*Assigned task*
Each line from the one containing "Viewport: 2157px width, 1311px height." to the end of the records below should be restated word for word; please leave out all other lines.

*Material for this exercise*
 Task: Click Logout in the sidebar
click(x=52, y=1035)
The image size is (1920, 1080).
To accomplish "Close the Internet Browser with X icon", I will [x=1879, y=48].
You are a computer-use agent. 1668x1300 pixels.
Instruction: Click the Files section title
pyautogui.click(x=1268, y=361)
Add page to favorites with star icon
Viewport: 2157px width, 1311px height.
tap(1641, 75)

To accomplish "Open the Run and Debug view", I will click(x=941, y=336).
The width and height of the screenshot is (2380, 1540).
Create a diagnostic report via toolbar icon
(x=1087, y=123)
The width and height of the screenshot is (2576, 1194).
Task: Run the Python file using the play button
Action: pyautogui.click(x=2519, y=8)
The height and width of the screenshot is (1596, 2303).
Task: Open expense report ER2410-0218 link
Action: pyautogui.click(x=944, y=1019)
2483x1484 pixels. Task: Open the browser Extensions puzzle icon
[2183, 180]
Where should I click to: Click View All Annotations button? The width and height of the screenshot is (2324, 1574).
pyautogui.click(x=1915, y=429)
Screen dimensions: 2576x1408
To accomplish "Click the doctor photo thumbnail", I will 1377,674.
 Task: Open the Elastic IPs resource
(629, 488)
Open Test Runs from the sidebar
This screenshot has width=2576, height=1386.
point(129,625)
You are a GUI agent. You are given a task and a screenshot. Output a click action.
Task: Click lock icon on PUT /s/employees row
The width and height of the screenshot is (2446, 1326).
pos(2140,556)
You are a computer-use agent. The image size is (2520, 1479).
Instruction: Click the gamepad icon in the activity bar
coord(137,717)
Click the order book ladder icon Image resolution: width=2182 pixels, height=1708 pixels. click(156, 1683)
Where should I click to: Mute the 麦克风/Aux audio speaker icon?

*Result*
Viewport: 2157px width, 1311px height.
tap(1641, 75)

To accomplish "Open the Run and Debug view", I will click(x=941, y=336).
The width and height of the screenshot is (2380, 1540).
Create a diagnostic report via toolbar icon
(x=1087, y=123)
The width and height of the screenshot is (2576, 1194).
Task: Run the Python file using the play button
Action: pyautogui.click(x=2519, y=8)
The height and width of the screenshot is (1596, 2303).
Task: Open expense report ER2410-0218 link
Action: pyautogui.click(x=944, y=1019)
2483x1484 pixels. Task: Open the browser Extensions puzzle icon
[2183, 180]
Where should I click to: Click View All Annotations button? The width and height of the screenshot is (2324, 1574).
pyautogui.click(x=1915, y=429)
Screen dimensions: 2576x1408
To accomplish "Click the doctor photo thumbnail", I will 1377,674.
 Task: Open the Elastic IPs resource
(629, 488)
Open Test Runs from the sidebar
This screenshot has width=2576, height=1386.
point(129,625)
You are a GUI agent. You are given a task and a screenshot. Output a click action.
Task: Click lock icon on PUT /s/employees row
The width and height of the screenshot is (2446, 1326).
pos(2140,556)
You are a computer-use agent. The image size is (2520, 1479).
Instruction: Click the gamepad icon in the activity bar
coord(137,717)
Click the order book ladder icon Image resolution: width=2182 pixels, height=1708 pixels. click(156, 1683)
Where should I click to: Mute the 麦克风/Aux audio speaker icon?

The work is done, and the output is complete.